LNG crisis likely to worsen in country

The liquefied natural gas (LNG) suppliers have refused to give supplies to Pakistan for the month of February in the wake of recent massive hike in the prices of gas.

According to details, Pakistan LNG Ltd (PLL) had advertised a tender on November 28, 2020 for the procurement of two spot LNG cargoes to be delivered in February 2021.

On December 28, 2020 the bids were opened and the results were announced, and in accordance with the Public Procurement Regulatory Authority (PPRA) rules, the award intimation was made 10 days later on January 7, 2021.

The spot cargo scheduled for mid-February was awarded to SOCAR Trading UK Ltd while the second spot cargo planned for the last week of February 2021 was awarded to the lowest bidder as per PPRA rules, who conveyed its inability to deliver as per its bid.

The PLL approached the second and third lowest bidders within the bid validity period all of whom regretted to deliver the cargo at the prices they had offered in their bids.

This bid default of the suppliers is associated with the recent supply shortages leading to high price volatility in the spot market coupled with extra buying in North Asia.

There are reports about several global companies defaulting on their bids or even contracts in some cases given the supply shortages and extremely volatile prices.

It is worth mentioning that the dealers who have regretted to supply gas after bidding in the PLL tender include state-run entities and major international LNG traders.

The PLL is taking all measures available under the law and PLL’s tender process including forfeiture of bid bonds, against the bidder(s) who failed to supply cargo as per their bids.

Due to low demand in the next month, Pakistan on an average had imported 7.75 cargoes in February in the last four years. Currently, a total of 8 cargoes are secured.

The Pakistan State Oil will import six cargoes and PLL two cargoes as one contract cargo by Italian firm ENI and one spot cargo of LNG by Azerbaijan firm SOCAR.

The PLL is working with the respective users to reconfirm demand at the current prices and exploring alternatives if demand for an additional cargo in February is reconfirmed.

If emergency procurement is done it will be as per the current market rate. The PLL had already advertised unused capacity in its terminal for February 2021 and private sector may bring in additional LNG.

The PLL had received an all-time high bid at 32.48% of Brent to secure cargoes for the month of February. High bids were received for two LNG cargoes for slots of February 15-16, 2021 and February 23-24 from four LNG suppliers.

SOCAR had offered bids at 23.4331% of Brent for the slot of February 15-16, 2021 and 22.1142% of Brent for the slot of February 23-24 while Trafigura had offered for two slots of February 15-16 at 32.4888% of Brent and for February 23-24 at 25.9777% of Brent.

Gunvor had quoted 25.5666% of Brent for the slot of February 15-16 and 23.5666% of Brent for February 23-24. Emirate National Oil Company (Enoc) had quoted a price at 20.8483% of Brent for February 23-24 slot.
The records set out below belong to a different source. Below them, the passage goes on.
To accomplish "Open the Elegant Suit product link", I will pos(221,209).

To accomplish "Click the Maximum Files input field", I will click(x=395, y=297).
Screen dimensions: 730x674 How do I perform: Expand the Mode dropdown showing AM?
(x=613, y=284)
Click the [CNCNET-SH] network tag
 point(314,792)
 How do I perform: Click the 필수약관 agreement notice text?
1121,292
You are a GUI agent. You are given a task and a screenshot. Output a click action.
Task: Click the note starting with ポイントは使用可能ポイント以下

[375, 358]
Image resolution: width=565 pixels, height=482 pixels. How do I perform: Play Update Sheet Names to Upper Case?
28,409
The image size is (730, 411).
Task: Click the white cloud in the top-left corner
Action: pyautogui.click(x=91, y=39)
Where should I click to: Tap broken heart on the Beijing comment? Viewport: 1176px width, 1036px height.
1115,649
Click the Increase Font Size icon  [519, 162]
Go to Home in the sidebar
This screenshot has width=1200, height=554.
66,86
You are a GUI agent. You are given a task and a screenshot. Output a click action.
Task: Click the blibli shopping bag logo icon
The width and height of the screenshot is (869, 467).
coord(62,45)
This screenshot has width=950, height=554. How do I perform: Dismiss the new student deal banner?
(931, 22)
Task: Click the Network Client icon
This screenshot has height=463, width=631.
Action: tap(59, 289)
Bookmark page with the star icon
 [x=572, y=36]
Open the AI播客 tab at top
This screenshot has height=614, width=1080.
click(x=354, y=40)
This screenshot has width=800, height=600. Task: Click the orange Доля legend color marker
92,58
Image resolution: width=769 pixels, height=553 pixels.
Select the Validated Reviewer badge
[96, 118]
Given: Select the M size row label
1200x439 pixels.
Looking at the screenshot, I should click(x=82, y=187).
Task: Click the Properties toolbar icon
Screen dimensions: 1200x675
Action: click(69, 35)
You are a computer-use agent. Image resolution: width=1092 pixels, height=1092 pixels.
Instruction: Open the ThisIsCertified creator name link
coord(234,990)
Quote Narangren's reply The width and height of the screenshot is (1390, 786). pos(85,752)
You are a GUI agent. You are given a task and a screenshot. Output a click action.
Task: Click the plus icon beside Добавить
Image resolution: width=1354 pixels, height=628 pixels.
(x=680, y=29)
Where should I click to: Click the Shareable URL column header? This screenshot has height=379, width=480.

Vitol also submitted its bid for the last time slot at 24.4321% of Brent.

Pakistan was even willing to receive LNG cargoes at all-time high prices but the suppliers refused to give LNG.

The PTI government had criticised the PML-N government for signing LNG contract deal with Qatar. But this deal had rescued Pakistan when prices were all-time high in global market.

Additionally, private sector had been trying to import LNG for the last several years but bureaucracy had created hurdles in the process to maintain monopoly of state-run companies.